I've found that there are a variety of things, but some of those that I noticed are:
- warmth
- smell of milk (on baby and baby's clothes, crib, stroller - everywhere you've fed the baby)
- The spaces made for babies are just the right size for cats to curl up and sleep, and generally warmly padded
- It appears that cats notice the lack of attention, and so hang out where things (ie, baby) get attention (don't know if cats feel jealousy, but the appearance of jealousy is there)
- Generally cats I've had like to be where people are - they are very social. Babies sleep a lot, and cats sleep a lot, so part of it may be sleeping with another creature that is warm and sleeps when the other humans don't.

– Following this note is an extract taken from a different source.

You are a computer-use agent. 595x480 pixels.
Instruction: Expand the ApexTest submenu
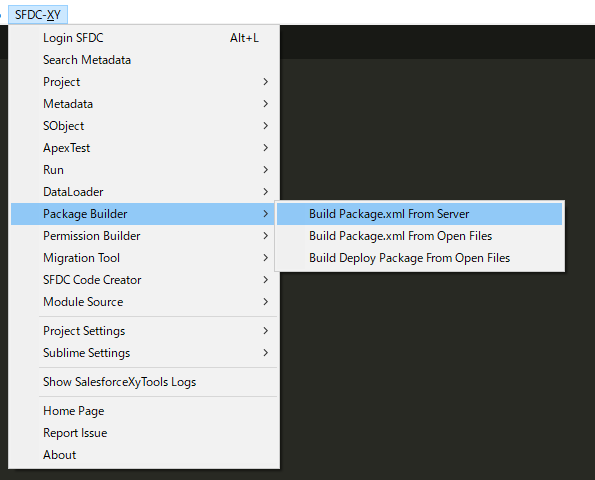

But a newborn can't breathe with the weight or a cat on their chest, and doesn't have the strength to turn over, move the cat, etc if the cat gets in the way of the infant's face. So for the first few weeks we train the cat that the baby sleeping areas are off limits, and when the baby is not sleeping he is always within sight of an adult, so we don't worry about it otherwise. Now that our youngest is nearly 2, he tackles the cat, etc and he can handle the cat, but, of course, the cat is still trained not to enter the sleeping areas, even though we'd be ok with it now.
But then, we have an awesome cat, so, you know, my advice may not apply to every other cat situation.
I wouldn't allow a stray near my baby for the simple reason that I don't know what disease and/or bugs the thing may transfer, and even a small scratch can turn into a major infection depending on what the cat has been tracking through recently.